In some instances, you may be fully or partially exempt from CGT (Capital Gains Tax) on any subsequent sale of the property that you received in a property settlement, particularly if the property you received becomes your main residence.
You will need to obtain professional advice to determine whether any exemptions apply. To help your adviser, be sure to keep all records relating to the property including at least the following:
- how much the property cost when it was originally bought by your former spouse; and
- the details of any major improvements made to the property.
Pre CGT (Capital Gains Tax) liability
If the property of the relationship was bought on or before 19 September 1985, then the property will generally keep its pre-CGT (Capital Gains Tax) status once it (or a share of it) is transferred to you as a result of a property settlement. You should be aware, however, that if you make a major capital improvement to the property after 20 September 1985, then the property may be subject to CGT (Capital Gains Tax) when you subsequently sell it. You should keep all records relating to the improvement of the property.
If shareholdings are the subject of a property settlement and shares are being transferred from one party to another, then the transfer will generally not be subject to CGT (Capital Gains Tax) until the shares are subsequently sold. This will also be the case if there is a Financial Agreement under the Family Law Act 1975 (informally known as a prenuptial agreement) in place and the transfer is the result of that agreement. If the transfer is the result of a private agreement between the former spouses, then the transfer may attract CGT (Capital Gains Tax).
If you divide your superannuation in a property settlement, there are special rules that may apply. This is a complex area of the law and whether or not CGT (Capital Gains Tax) will apply will depend on many factors including the type of superannuation fund and the type of investments the fund makes. To determine the tax status of super funds that have been divided or transferred as a result of a property settlement, you will need expert advice.
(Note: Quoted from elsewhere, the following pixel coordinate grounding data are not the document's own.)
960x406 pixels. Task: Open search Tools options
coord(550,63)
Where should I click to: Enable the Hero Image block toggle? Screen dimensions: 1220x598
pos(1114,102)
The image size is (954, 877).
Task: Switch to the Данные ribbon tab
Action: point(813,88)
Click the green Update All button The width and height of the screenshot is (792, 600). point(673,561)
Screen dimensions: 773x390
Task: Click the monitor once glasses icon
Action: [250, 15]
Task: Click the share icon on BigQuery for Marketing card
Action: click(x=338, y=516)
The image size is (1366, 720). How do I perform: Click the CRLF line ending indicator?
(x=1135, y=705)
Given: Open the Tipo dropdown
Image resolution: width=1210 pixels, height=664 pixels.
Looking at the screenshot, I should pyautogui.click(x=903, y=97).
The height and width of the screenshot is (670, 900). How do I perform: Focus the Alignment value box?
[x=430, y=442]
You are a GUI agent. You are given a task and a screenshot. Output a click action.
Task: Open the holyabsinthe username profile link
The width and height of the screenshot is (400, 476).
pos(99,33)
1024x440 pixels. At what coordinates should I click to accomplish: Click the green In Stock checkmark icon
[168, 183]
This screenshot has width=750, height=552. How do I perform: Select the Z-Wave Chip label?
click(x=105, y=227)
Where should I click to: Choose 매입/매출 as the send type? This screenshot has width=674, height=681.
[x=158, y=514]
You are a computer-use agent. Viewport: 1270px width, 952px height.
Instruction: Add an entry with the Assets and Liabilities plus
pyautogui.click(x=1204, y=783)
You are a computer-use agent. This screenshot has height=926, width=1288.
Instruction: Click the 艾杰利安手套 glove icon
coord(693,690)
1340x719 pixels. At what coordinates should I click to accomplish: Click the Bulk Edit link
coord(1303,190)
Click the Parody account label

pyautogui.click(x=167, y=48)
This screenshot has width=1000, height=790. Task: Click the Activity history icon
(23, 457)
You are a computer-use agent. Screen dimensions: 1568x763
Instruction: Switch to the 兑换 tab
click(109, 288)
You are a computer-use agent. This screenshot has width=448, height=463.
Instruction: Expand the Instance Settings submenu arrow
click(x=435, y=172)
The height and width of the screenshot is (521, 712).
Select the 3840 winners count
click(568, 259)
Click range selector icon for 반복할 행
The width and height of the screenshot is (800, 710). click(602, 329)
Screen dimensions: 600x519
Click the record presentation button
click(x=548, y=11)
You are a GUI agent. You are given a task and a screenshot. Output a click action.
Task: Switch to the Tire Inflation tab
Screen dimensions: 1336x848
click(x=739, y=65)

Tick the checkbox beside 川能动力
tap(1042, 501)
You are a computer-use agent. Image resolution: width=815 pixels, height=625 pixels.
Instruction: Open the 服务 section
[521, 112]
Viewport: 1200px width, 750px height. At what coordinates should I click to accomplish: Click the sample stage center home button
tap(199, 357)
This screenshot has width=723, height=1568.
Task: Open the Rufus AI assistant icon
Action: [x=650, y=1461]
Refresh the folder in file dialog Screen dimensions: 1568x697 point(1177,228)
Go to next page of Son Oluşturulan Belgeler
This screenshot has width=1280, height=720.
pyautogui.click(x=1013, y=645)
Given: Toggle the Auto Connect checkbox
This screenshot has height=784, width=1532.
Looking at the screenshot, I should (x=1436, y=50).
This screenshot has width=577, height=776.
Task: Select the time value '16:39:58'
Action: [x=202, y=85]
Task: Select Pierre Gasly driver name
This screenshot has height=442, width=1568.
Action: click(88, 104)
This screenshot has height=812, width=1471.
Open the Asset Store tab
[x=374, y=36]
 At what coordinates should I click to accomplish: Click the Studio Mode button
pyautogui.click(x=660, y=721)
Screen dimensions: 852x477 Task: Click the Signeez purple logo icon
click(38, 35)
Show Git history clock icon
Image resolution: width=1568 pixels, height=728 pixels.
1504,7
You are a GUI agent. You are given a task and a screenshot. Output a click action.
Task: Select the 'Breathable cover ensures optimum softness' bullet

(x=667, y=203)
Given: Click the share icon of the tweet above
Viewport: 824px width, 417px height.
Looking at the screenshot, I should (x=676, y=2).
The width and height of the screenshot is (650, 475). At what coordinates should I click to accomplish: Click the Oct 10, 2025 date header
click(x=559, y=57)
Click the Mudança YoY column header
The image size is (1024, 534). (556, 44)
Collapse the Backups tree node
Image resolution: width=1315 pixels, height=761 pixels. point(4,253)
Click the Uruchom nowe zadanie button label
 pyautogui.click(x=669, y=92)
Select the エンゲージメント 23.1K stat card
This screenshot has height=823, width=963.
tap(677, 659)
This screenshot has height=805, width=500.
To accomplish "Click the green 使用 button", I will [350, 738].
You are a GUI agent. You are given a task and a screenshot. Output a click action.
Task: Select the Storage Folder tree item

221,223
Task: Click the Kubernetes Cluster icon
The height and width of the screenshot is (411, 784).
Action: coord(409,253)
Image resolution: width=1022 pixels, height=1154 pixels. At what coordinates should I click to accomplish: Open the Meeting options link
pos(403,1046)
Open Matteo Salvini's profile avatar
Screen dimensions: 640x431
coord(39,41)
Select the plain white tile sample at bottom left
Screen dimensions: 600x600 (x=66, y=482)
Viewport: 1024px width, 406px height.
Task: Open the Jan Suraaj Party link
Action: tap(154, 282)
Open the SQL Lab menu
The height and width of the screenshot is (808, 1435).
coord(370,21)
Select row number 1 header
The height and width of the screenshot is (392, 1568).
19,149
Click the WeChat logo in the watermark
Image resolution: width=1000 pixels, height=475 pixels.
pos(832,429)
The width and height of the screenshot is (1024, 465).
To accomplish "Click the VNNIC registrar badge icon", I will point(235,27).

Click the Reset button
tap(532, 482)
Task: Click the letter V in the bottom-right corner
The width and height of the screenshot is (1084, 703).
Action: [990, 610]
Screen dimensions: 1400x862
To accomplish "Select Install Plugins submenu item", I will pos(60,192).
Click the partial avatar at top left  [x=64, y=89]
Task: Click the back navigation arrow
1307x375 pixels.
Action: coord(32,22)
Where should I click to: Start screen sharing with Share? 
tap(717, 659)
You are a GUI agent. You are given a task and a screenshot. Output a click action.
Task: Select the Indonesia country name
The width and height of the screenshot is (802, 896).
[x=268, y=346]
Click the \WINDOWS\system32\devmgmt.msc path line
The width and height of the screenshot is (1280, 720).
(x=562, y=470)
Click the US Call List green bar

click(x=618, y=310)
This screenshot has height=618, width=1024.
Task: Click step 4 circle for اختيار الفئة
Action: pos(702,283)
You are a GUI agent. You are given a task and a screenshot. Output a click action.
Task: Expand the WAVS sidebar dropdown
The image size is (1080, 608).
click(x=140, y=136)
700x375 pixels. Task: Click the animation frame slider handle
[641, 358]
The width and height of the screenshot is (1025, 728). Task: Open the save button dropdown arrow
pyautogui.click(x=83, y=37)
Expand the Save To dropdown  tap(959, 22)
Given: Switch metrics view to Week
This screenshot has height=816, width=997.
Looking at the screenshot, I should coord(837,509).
The only way your interests can be fully protected in a property settlement is if the tax status of all the assets to be divided is clearly understood before the property settlement is finalised. To do this, we recommend that you obtain expert advice as soon as you know that your relationship has irretrievably broken down. Although this is a stressful time, good advice and excellent preparation can make the whole process much smoother for all parties. Owen Hodge Lawyers would be happy to help. Call us today on 1800 770 780 or contact us via [email protected] to schedule a consultation with one of our experienced family lawyers.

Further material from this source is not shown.